9 .myst_directive => {
10 return try transformBuiltinDirective(alloc, node);
11 },
12 // Nodes with children. We need to recurse to look for more
13 // directives.
14 inline else => |node_payload| {
15 for (0..node_payload.children.len) |i| {
16 node_payload.children[i] = try transformDirectives(
17 alloc,
18 scratch,
19 node_payload.children[i],
20 );
21 }
22 return node;
23 },
24 },
25 .no => |leaf_node| switch (leaf_node) {
26 // Special case for images
27 .image => |node_payload| {
28 if (node_payload.url.len > 200) {
29 @panic("found image with URL longer than 200 characters")
30 }
31
32 return node,
33 },
34 else => return node, // Nothing to do for remaining leaf nodes
35 },
36 }
37}
This is a nonsense version of transformDirectives() that panics if it
encounters an image node with a long URL while traversing the tree. It's not
very useful, but it demonstrates how you could have an inner switch for each
case of the outer switch if necessary. In the latter inner switch, leaf_node
is of type HasChildrenNode(.no) and the switch over leaf_node is exhaustive
over only the node types that can't have children.

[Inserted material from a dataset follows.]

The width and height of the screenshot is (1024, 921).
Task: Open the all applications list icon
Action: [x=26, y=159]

This nested switch construct gives us exactly what we wanted! We have a way to
specify just the node types we really care about while having, in effect, two
else cases covering the remaining node types. We now get to make this
distinction between nodes with children and nodes without children across our
codebase while keeping the verbose classification of node types in a single
place.
Conclusion
There are a lot of hoops to jump through to make this all work, but the end
result is an ergonomic idiom that I've found myself reusing throughout my
parser. It's also possible to save on subsequent hoop-jumping by making
those scary comptime functions generic over any partitioning of the Node
union into subsets. I'm leaving how to do that as an exercise to the reader.

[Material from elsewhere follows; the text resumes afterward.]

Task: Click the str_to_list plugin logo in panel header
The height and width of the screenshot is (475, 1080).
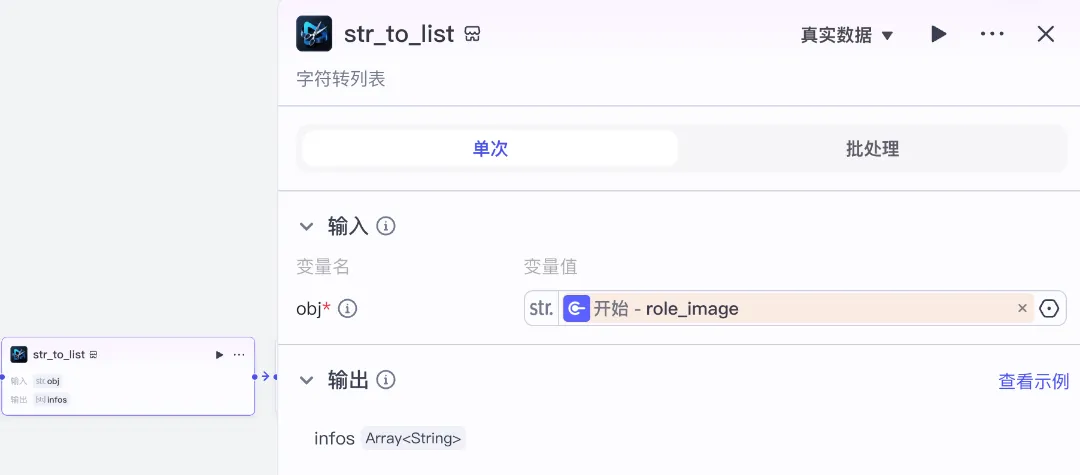Action: tap(314, 34)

But the upshot is that if I wanted to, say, switch on which parser stage is
responsible for producing a given node, or whether a given node can be
referenced using a MyST cross-reference, I could do that just by adding an enum
similar to HasChildren and a function on Node like hasChildren(). I
wouldn't have to write new versions of HasChildrenNode() or
HasChildrenNodeType().
This pattern is a powerful tool to have in your back pocket as a Zig programmer. It's basically a way to give switch statements type-narrowing superpowers. It's a minor embellishment on top of Hashimoto's original example and is not all that different from what this Ghostty code is doing, though it does save having to unwrap an optional type. In any case, it makes me excited to see what other comptime tricks are out there yet to be discovered.